OR: Topping up knowledge of European Patent strategies

I’ll happily get absorbed in any sport but one which I enjoy is snooker, as well as the related sports of pool and billiards.

When you are learning to play snooker, the first basic skill you need to learn is how to pot the balls. Starting with easy pots you learn to make fine cuts, long pots and combination shots like plants and doubles.  Trying out trick shots quickly becomes addictive and a good way to show off your growing skills.

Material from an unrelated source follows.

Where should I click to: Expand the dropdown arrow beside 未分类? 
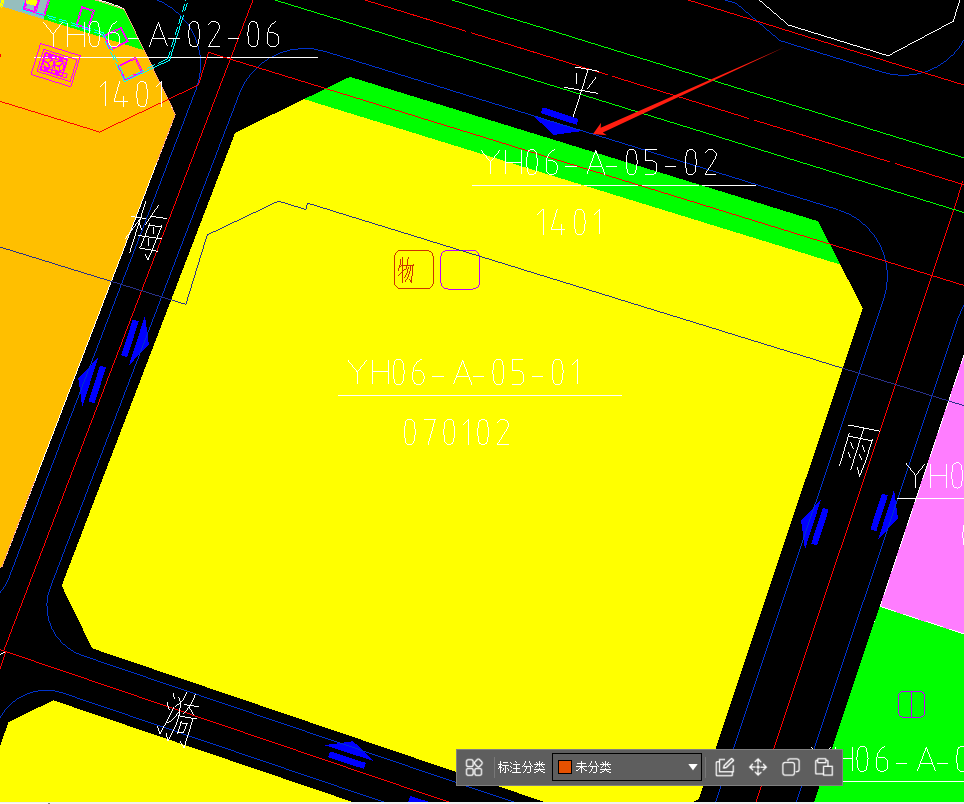click(693, 768)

But when you watch the pros, you don’t see them making difficult pots or trick shots. Why is this?  They have trained for years and definitely have the skills. Simply put, it’s because the secret of building a good score is in having good cue ball control. The pros’ real skills lie in applying just the right amount of spin and force to make sure the cue ball that they strike ends up in just the right spot to make the next pot achievable.  A well executed strategy makes building a break a series of straightforward shots, with the cue ball control setting up the right environment to ensure success.

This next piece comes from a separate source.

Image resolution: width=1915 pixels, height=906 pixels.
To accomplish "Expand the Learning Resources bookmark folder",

Believe it or not, the process is very similar when it comes to writing a patent. When we are speaking with inventors, we normally focus on explaining the key requirements that an invention must have in order for a patent to be granted. These are the need to show novelty and “inventive step” – the invention must be frist of all new and then non-obvious.  However, getting these requirements right is like making the pots in snooker. To ensure that the barriers of novelty and inventive step are overcome in the examination of a patent application, there are in fact some other important strategic factors going on in the background, which are key skills for a patent attorney to master.

That is why this week we attended a seminar run by the European Patent Academy (a program of the European Patent Office for professional representatives) to catch up on the latest developments in various European patent procedural matters.  This is the kind of in-depth technical stuff that we don’t often end up discussing with our clients – topics covered included clarity, added subject matter, how EPO examiners deal with telephone and oral conferences, how to accelerate a patent application at the EPO, and procedures and restrictions realting to amending a patent application.

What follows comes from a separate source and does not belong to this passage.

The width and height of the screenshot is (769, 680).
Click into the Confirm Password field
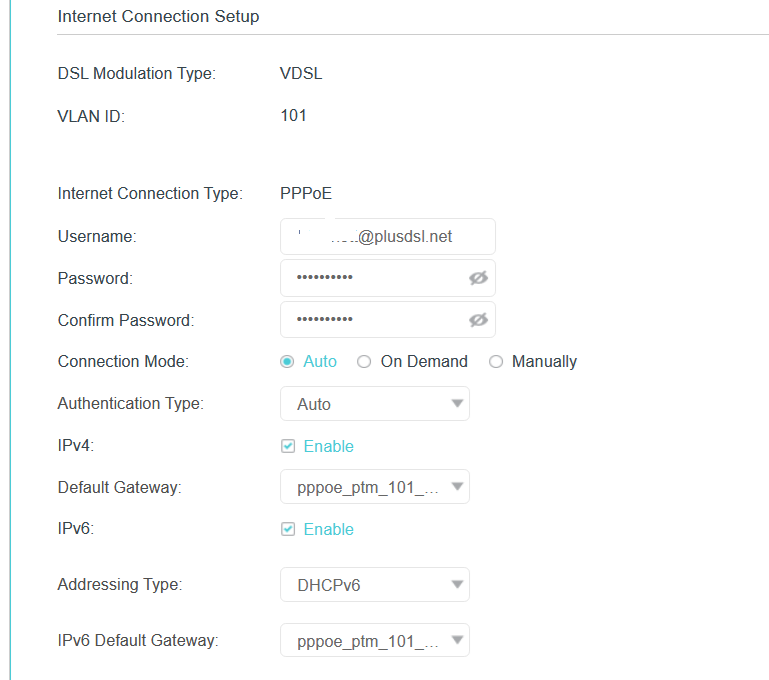tap(370, 320)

We enjoyed (or at least managed to stay awake during!) in depth discussions of these topics with worked examples and interactive participation with our fellow professionals. We came out of it feeling refreshed in our knowledge; and while you may never have the need to discuss many of these things with us in much detail, these kind of strategic topics ensure that we will continue to reach positive patent grant outcomes for our clients.

Now to get back to my local snooker hall to work on my trick shots!